(Passage Opens)

Participant characteristics
In this case-control study, adult patients (age >19 years) newly diagnosed with oral squamous cell carcinoma were enrolled from the National Cancer Center, Korea, and Seoul National University Dental Hospital, covering various oral-cavity regions. Healthy controls were recruited from the cancer-screening cohort of the National Cancer Center of the Republic of Korea. This study consisted of 1022 participants. The discovery and validation datasets included 637 patients (104 with oral cancer and 533 controls) and 385 patients (53 with oral cancer and 332 controls), respectively. Ethical approval was obtained from the National Cancer Center, Korea (IRB approval numbers NCC2019-0050, NCC2019-0116, and CRI15017), and written informed consent was obtained from all participants. All participants were interviewed to assess their sociodemographic characteristics using a structured questionnaire, followed by physical examinations.
Saliva and blood sample collection
Baseline saliva samples from participants were collected after a 1 h fasting period and stored in 1.5 mL tubes at -80 °C. Blood samples were drawn from their antecubital veins into BD Vacutainer K2 EDTA tubes after a 12 h fast and centrifuged at 3,000 rpm for 20 min at 4 °C. The resulting plasma, buffy coat, and red blood cell samples were stored at -80 °C.

(Passage Closes)
(Given information Opens)

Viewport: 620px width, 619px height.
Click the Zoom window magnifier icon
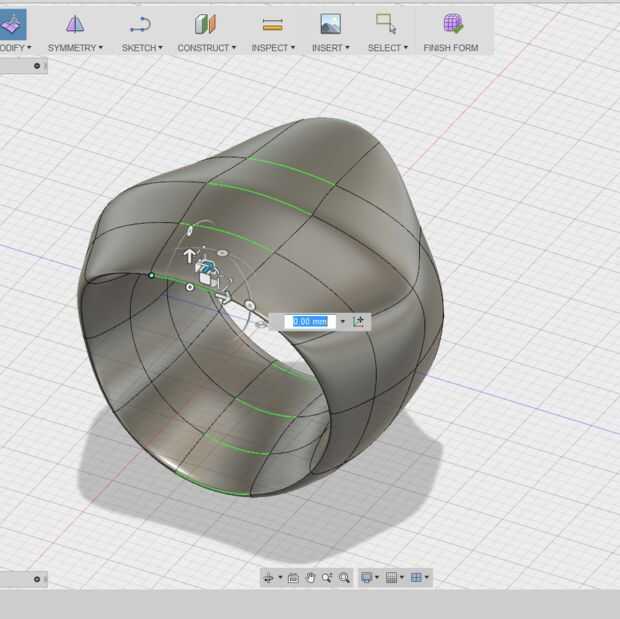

(Given information Closes)

◆ **Exercise**
Answer these from the study methods text:
(a) How many people with oral cancer were in the validation dataset?
(b) How long did participants fast before their saliva samples were taken?
(c) At what speed and for how long were the blood samples centrifuged?

◆ **Answer area**
(a) 53
(b) 1 hour
(c) 3,000 rpm for 20 minutes (at 4 °C)